Just as a fine wine will have a certain vintage, with widely varying characteristics from year to year, so too will the chocolate produced from the beans of a particular plantation, and a particular harvest.
If the demand for high quality cacao beans increases, hopefully this will be good news for the small family cacao farmers, who in some cases only have a couple of hectares of land to farm and who, up until recently were paid for the volume of beans produced, high and lower quality beans being put together to produce chocolate of a homogenized flavour. Hopefully, in the near future, they will be able to demand a better price for growing fine quality beans.

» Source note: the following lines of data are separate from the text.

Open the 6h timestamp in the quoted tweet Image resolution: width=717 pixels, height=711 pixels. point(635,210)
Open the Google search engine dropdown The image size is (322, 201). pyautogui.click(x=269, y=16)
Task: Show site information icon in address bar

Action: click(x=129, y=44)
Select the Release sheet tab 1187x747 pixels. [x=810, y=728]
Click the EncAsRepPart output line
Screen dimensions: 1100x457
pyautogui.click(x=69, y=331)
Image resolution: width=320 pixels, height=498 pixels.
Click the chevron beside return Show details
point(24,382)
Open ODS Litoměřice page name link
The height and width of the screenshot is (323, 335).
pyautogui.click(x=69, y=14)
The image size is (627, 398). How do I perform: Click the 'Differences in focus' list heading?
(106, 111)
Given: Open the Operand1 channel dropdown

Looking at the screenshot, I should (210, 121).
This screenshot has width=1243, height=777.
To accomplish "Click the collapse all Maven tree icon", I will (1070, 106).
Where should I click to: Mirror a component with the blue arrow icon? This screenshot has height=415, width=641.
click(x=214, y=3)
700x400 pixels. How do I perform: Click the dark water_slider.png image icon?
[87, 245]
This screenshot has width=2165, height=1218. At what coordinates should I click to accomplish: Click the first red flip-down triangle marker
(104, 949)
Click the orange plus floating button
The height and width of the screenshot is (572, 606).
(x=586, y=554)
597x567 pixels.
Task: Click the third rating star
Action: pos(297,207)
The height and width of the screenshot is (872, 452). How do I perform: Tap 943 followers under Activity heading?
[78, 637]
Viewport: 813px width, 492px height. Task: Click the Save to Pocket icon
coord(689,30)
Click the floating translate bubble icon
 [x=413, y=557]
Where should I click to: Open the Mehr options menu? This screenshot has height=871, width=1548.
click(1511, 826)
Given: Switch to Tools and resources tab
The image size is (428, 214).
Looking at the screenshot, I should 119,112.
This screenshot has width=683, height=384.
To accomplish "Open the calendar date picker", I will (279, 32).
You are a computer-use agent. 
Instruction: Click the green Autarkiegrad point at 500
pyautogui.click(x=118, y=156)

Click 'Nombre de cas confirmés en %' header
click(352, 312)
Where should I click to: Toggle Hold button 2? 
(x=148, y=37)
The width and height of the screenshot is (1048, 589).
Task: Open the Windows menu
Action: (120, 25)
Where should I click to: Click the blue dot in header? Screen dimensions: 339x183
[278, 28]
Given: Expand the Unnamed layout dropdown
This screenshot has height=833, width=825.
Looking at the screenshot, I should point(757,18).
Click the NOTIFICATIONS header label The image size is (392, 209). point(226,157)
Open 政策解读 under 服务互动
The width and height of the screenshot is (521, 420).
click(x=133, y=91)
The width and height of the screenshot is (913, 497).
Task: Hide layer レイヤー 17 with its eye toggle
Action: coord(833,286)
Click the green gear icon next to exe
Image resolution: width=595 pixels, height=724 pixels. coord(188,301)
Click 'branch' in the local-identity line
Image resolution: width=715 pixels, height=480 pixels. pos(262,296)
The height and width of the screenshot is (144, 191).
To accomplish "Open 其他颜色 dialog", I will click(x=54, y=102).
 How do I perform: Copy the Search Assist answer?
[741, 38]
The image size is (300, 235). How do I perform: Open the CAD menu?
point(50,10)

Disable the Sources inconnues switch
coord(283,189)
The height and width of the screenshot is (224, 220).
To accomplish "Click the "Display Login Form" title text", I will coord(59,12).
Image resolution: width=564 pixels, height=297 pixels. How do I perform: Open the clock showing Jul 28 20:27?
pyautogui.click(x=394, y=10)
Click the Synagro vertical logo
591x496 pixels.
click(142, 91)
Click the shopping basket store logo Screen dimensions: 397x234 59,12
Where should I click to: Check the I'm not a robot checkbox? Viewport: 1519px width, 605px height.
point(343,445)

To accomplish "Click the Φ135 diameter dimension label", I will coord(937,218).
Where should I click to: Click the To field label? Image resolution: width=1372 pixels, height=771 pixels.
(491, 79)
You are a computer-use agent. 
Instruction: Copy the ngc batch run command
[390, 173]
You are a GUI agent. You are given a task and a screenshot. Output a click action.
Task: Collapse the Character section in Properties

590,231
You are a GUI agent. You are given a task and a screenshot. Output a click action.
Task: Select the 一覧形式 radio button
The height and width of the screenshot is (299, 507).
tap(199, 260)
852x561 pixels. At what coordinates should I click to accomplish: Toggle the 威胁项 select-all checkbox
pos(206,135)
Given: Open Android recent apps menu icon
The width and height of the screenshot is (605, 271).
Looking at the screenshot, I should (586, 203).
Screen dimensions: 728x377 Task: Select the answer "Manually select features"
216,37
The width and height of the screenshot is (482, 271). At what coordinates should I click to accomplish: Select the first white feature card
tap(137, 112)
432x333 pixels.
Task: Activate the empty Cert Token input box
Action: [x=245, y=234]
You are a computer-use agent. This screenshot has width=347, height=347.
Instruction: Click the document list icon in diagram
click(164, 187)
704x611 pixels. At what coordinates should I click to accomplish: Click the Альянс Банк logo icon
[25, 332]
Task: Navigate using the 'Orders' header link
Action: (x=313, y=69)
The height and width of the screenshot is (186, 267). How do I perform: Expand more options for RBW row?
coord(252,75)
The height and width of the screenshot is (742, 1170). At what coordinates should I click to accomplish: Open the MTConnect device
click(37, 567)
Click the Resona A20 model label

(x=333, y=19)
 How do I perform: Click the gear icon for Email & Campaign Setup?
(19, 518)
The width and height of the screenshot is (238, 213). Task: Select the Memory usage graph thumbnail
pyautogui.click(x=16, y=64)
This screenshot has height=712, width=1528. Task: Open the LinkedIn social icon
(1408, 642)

Rachel is using 5 kilos of nibs from two very different regions – one from Ecuador, the other from Madagascar. They are each being ground for eight hours and from there she will add organic cane sugar to each batch, then grind and conche (the vitally important step in making chocolate, which smoothes the particles and releases unwanted acidic gases) in the Beanie Genie.
From 5 kilos of nibs, she estimates she will produce 7 1/2 kilos of 70% chocolate. The added sugar will determine the cocoa content, as it is the only other ingredient being added, so to make 70% cocoa chocolate, 30% sugar is added (2 ½ kilos sugar). This measurement changes, of course, if other ingredients are added, such as flavourings or milk crumb (to make milk chocolate).
She gives me a taste of the resting batch of recently ground Madagascar beans. Even at this early stage it is easy to detect a bright, citrusy, tropical fruit taste – Rachel laughingly says “kind of like a pina colada”.
This is in marked contrast to the Ecuadorean beans in the Beanie Genie which have a much “darker” taste – nutty, almost coffee.
But this is truly, only the beginning. From these two sets of beans, she will be able to produce test batches of varying percentages of cacao, and using shorter or longer lengths of conching (the longer you conch, the smoother the texture and taste of the product, but you may also lose some of the beans flavour characteristics the longer you go), she will be able to adjust the texture and mouth feel of the finished chocolate.
Even with “backing up a few steps” in the process, I am once again, struck by how much opportunity there is at any stage in the chocolate making process to alter what ends up in the bar, and this only increases my respect for the scientist’s knowledge and artist’s flair necessary for making a really fine chocolate.
I am so interested to see what Rachel comes up with. I know she is planning to do some selective taste testing of her finished products in the months to come, and I hope I am invited to try them, as I was fortunate enough to see their beginnings.